UK's Telegraph reports:
America's health watchdog is considering revoking its approval of the drug Avastin for use on women with advanced breast cancer, leading to accusations that it will mark the start of 'death panel' drug rationing.
A decision to rescind endorsement of the drug would reignite the highly charged debate over US health care reform and how much the state should spend on new and expensive treatments.
Avastin, the world’s best selling cancer drug, is primarily used to treat colon cancer and was approved by the US Food and Drug Administration in 2008 for use on women with breast cancer that has spread.
It costs $8,000 (£5,000) a month and is given to about 17,500 women in the US a year. The drug was initially approved after a study found that, by preventing blood flow to tumours, it extended the amount of time until the disease worsened by more than five months. However, two new studies have shown that the drug may not even extend life by an extra month.

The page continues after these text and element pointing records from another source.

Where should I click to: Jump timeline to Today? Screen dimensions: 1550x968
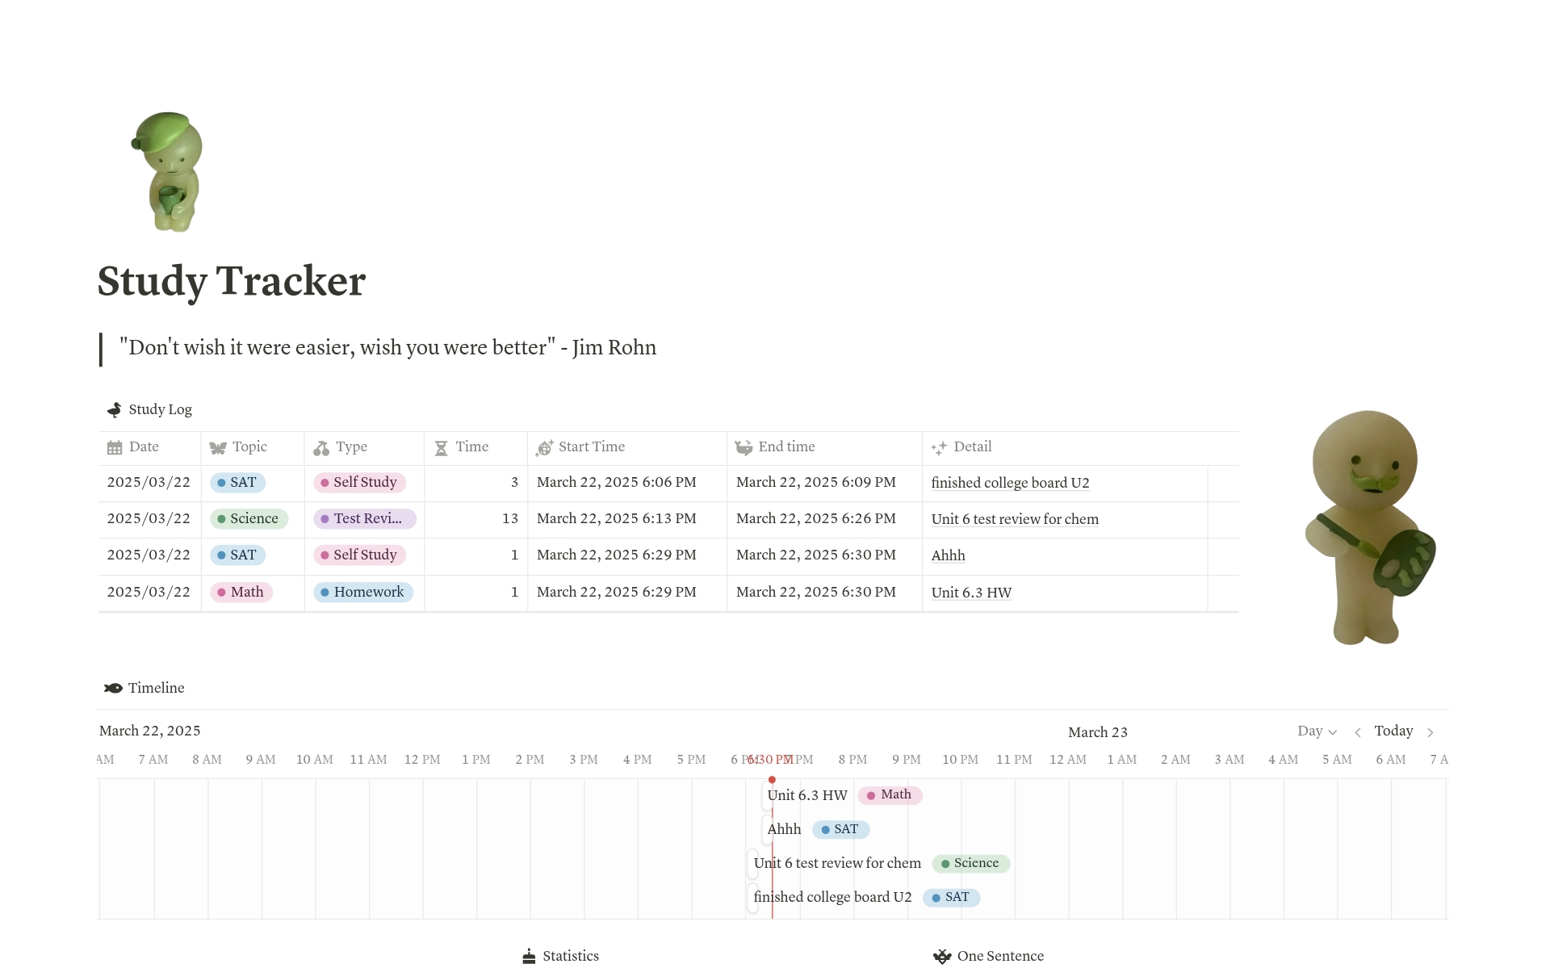[x=1393, y=731]
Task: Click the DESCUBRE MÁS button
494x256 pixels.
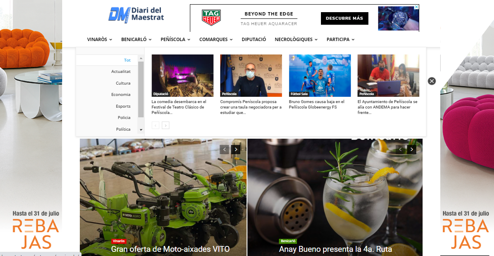Action: click(344, 18)
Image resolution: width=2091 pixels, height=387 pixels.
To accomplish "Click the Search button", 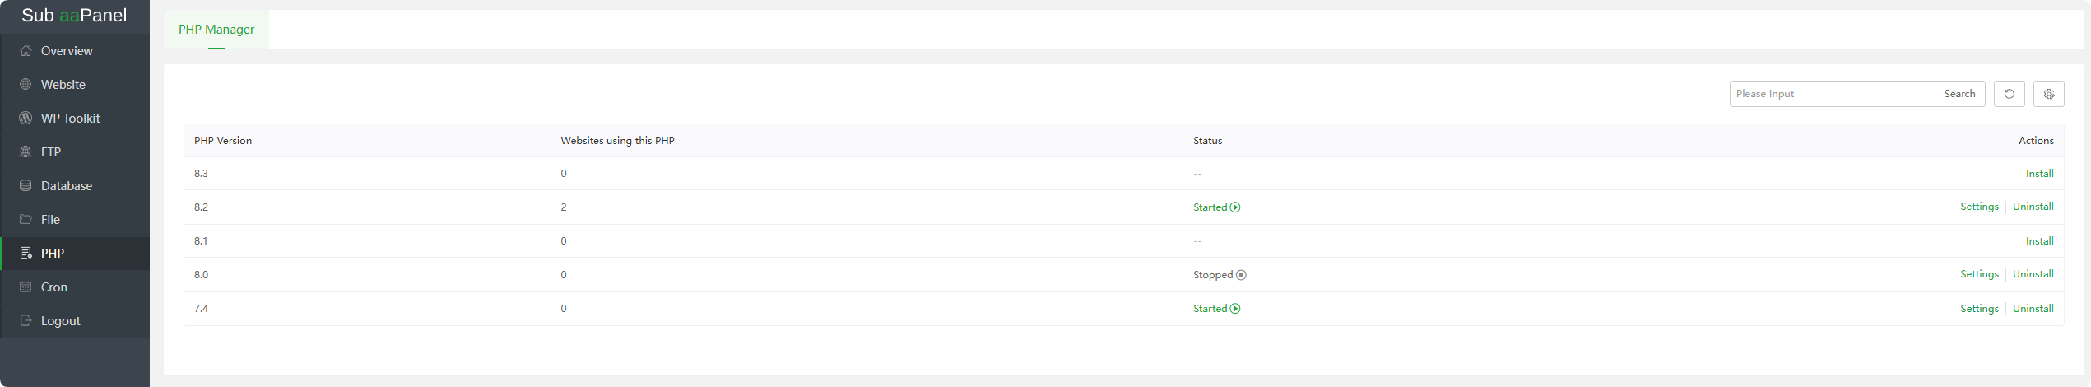I will coord(1959,94).
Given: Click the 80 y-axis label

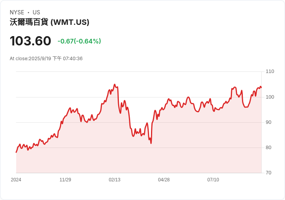Looking at the screenshot, I should click(269, 148).
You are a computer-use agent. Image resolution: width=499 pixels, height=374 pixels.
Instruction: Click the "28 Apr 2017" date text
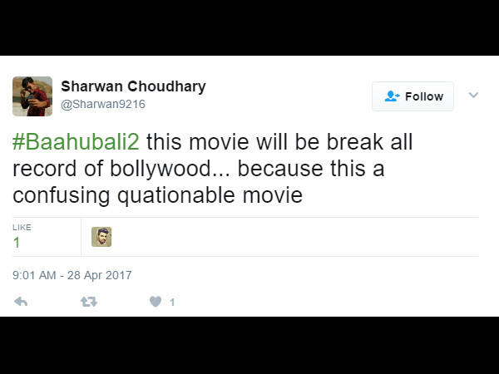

The FDA advisory panel has now voted 12-1 to drop the endorsement for breast cancer treatment. The panel unusually cited "effectiveness" grounds for the decision. But it has been claimed that "cost effectiveness" was the real reason ahead of reforms in which the government will extend health insurance to the poorest.
If the approval of the drug is revoked then US insurers would be likely to stop paying for Avastin.
The Avastin recommendation led to revived allegations that President Barack Obama’s overhaul of the US health care system would mean many would be denied treatments currently available.
During the debate, those opposed to the reforms cited Britain’s National Institute for Clinical Excellence, which decides whether new treatments should be made available on the NHS on the basis of cost effectiveness, as an example of the sort of drug rationing that amounted to a "death panel".